(1.) COMMON questions of law arise for consideration in these two petitions which shall stand disposed of by this common order. The questions relate to the true and correct interpretation of the provisions of the Recovery of Debts Due to Banks and Financial Institutions Act, 1993 and the Rules framed thereunder. The controversy arises against the following backdrop.
(2.) O. S. NO. 5063/92 was filed by the Syndicate Bank against the petitioners in W. P. No. 21008/97 in the City Civil Court at Bangalore for the recovery of a sum of Rs. 13,38,263. 45 in connection with two facilities extended to the said petitioner by way of loan and over draft against two sets of documents separately executed for each one of the said facilities. Similarly O. S. No. 14/90, was filed by the respondent Vijaya Bank, against the petitioners in W. P. Nos. 24613-14/97 claiming a decree for a sum of Rs. 177,03,394-89 on account of two facilities one by way of Open Loan Cash Credit and the other by way of Import Letter of Credit facility, extended by the plaintiff/bank to the petitioners. With the coming into force of the Recovery of Debts Due to Banks and Financial Institutions Act, 1993, both the suits were transferred in terms of Section 31 of the Act, to the Debt Recovery Tribunal, at Bangalore, where the same were registered as O. A. No. 18/96 and O. A. No. 338/95 respectively. The petitioner in W. P. No. 21008/97 then moved in I. A. before the Tribunal, in which they challenged its jurisdiction to entertain and proceed with O. A. No. 18/96 primarily on the ground that continuance of the proceedings before the Tribunal, on transfer from the Civil Court, were hit by Rule 10 of the Debt Recovery Tribunal (Procedure) Rules, 1993. The Tribunal examined the question raised before it and by its order dated 14th July, 1997, while rejecting the contentions urged on behalf of the petitioners dismissed the I. A. filed by them. Aggrieved, W. P. No. 21008/1997 has been filed by the petitioners assailing the validity of the said order and for a declaration that the Tribunal is bound to follow the procedure prescribed by Rule 10 (supra) even in suits that are transferred to it under Section 31 of the Act. To the same effect is the prayer made in W. P. Nos. 24613-24614/1997.

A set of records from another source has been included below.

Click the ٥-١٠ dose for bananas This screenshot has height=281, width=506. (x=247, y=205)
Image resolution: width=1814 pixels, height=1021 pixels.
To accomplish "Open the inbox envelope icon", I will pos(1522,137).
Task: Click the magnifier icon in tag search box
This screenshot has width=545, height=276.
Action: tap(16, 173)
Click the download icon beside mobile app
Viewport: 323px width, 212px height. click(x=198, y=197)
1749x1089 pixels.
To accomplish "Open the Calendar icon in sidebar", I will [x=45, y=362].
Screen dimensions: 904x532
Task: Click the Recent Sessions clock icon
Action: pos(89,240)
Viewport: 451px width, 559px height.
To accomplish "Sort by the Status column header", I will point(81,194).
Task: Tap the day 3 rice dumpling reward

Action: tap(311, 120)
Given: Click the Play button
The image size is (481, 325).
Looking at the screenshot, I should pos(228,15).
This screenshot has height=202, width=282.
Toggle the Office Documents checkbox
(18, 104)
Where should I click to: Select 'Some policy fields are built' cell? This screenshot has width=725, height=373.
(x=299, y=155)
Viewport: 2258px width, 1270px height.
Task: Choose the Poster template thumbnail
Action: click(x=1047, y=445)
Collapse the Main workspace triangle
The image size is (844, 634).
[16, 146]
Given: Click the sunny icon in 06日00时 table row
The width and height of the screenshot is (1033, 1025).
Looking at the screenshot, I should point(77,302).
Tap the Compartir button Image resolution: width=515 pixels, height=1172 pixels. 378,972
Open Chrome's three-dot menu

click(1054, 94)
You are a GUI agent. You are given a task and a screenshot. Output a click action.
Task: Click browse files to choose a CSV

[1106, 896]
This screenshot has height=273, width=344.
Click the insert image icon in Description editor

(3.) M/s. S. P. Shankar and Chaitanya Hegde, counsel appearing on behalf of the petitioners argued that Rule 10 of the Debt Recovery Tribunal (Procedure) Rules, 1993, permitted the filing of an application based on a single cause of action only. They urged that the Rule contained a prohibition against the filing of applications by the Banks seeking a relief or reliefs, based on more than one of action. This Rule against plural remedies, it was contended, implied that the application filed before the Tribunal, should not only be based on a single cause of action but the said cause must be in respect of a debt of more than Rs. 10 lakhs. That is because debts of Rs. 10 Lakhs and above alone fall within the jurisdiction of the Tribunal in the absence of any notification under Section 1 (4) of the Act, authorising filing applications of lesser amounts also. The contention in other words was that a suit pending in any Civil Court on the date of the promulgation of the Act, could in terms of Section 31, be transferred to the Tribunal only if the same satisfied the requirement of Rule 10, in that the suit was based on a single cause of action and the cause of action was one which if it had arisen after the establishment of the Tribunal would be within its jurisdiction. Since both the suits with which we are concerned, in these writ petitions were according to the learned Counsel, based on more than one causes of action, the same could not have been either transferred by the Civil Court or tried by the Tribunal.